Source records
Segment Open
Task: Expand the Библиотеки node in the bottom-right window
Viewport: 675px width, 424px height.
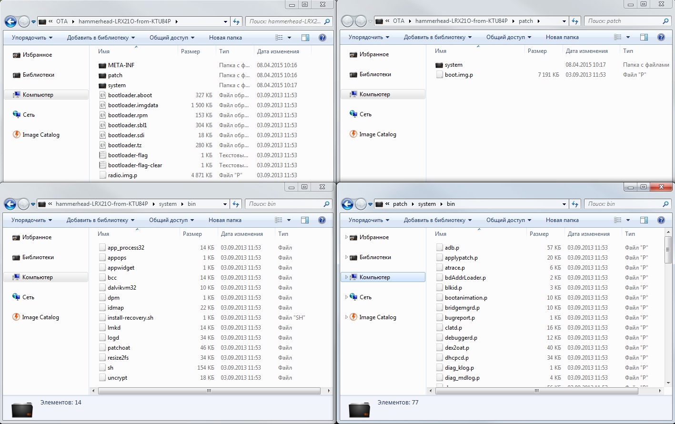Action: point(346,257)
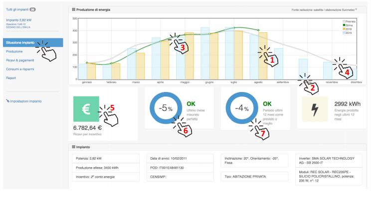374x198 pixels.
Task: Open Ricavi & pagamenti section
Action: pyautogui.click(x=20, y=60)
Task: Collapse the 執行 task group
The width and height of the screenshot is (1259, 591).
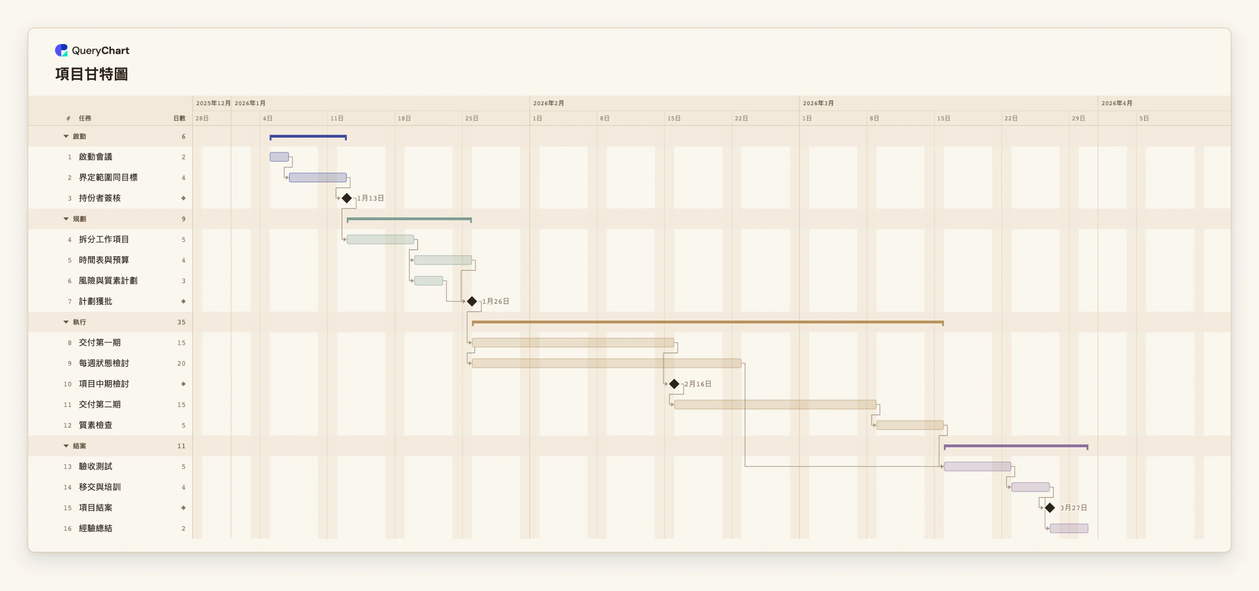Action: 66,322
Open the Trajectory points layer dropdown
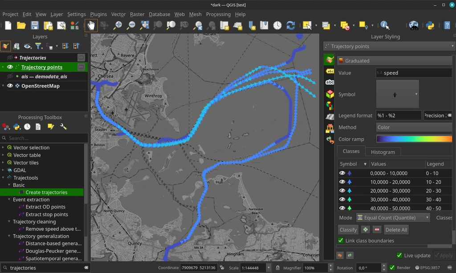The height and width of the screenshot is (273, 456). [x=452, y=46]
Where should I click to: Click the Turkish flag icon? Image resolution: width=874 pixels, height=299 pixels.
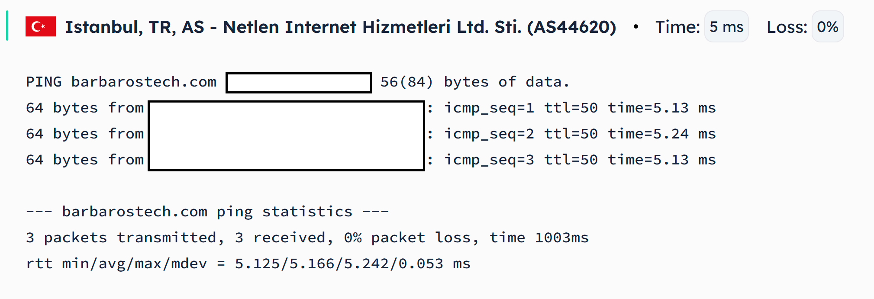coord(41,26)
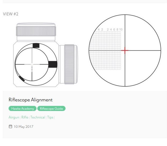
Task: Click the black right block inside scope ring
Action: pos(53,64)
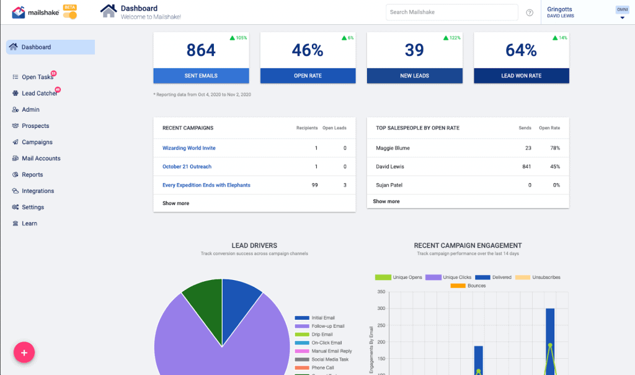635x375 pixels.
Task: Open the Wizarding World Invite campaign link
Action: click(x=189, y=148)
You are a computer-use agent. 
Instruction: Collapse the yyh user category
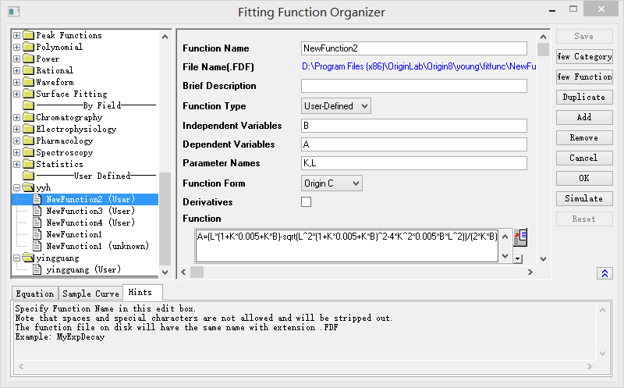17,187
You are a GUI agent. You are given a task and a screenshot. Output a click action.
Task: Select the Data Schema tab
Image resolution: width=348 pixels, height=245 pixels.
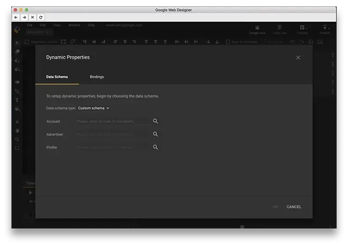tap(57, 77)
Segment Closed
* [WHAT THE TASK REQUIRES]
Could the entries above be written out word for word, with no pictures?

* [PROBLEM SOLUTION]
Task: Expand the Библиотеки node in the bottom-right window
Viewport: 675px width, 424px height.
Action: point(346,257)
374x198 pixels.
Task: Open Ricavi & pagamenti section
Action: pyautogui.click(x=20, y=60)
Task: Collapse the 執行 task group
The width and height of the screenshot is (1259, 591).
Action: 66,322
Open the Trajectory points layer dropdown
The height and width of the screenshot is (273, 456). [x=452, y=46]
Where should I click to: Click the Turkish flag icon? Image resolution: width=874 pixels, height=299 pixels.
coord(41,26)
Task: Click the black right block inside scope ring
Action: pos(53,64)
635x375 pixels.
Task: Open the Wizarding World Invite campaign link
Action: click(x=189, y=148)
You are a computer-use agent. 
Instruction: Collapse the yyh user category
17,187
You are a GUI agent. You are given a task and a screenshot. Output a click action.
Task: Select the Data Schema tab
Image resolution: width=348 pixels, height=245 pixels.
tap(57, 77)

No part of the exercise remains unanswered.